Problem: Which lines of the data below include the string "Malpractice"? Return each of them.

◇ ◇ ◇

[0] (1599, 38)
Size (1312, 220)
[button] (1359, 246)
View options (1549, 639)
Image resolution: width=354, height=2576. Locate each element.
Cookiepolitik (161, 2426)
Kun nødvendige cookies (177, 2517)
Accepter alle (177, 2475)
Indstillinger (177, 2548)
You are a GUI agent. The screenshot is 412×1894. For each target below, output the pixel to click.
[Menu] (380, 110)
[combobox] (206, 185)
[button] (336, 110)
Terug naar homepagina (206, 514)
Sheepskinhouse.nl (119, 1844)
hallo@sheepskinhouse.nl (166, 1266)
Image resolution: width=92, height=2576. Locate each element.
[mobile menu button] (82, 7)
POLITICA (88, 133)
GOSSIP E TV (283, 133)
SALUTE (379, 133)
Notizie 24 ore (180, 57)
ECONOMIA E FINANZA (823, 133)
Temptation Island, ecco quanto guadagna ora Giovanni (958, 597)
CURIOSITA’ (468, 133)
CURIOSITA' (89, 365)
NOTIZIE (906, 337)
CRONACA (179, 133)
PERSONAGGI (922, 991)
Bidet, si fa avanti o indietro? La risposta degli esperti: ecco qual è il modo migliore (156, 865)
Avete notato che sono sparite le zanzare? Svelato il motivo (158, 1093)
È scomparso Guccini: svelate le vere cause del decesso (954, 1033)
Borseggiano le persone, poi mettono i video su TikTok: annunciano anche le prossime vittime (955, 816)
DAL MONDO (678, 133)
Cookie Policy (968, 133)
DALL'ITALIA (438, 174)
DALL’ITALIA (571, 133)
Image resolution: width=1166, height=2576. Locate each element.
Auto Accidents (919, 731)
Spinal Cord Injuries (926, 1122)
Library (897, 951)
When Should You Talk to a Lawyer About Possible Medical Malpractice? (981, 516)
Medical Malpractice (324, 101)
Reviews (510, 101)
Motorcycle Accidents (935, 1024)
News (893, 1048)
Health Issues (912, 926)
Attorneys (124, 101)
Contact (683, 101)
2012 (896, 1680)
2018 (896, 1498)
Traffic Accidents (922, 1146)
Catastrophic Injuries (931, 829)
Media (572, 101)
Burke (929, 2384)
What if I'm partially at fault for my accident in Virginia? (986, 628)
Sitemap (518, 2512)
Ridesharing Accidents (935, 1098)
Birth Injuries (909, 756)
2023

◇ ◇ ◇

Solved problem:
When Should You Talk to a Lawyer About Possible Medical Malpractice? (981, 516)
Medical Malpractice (324, 101)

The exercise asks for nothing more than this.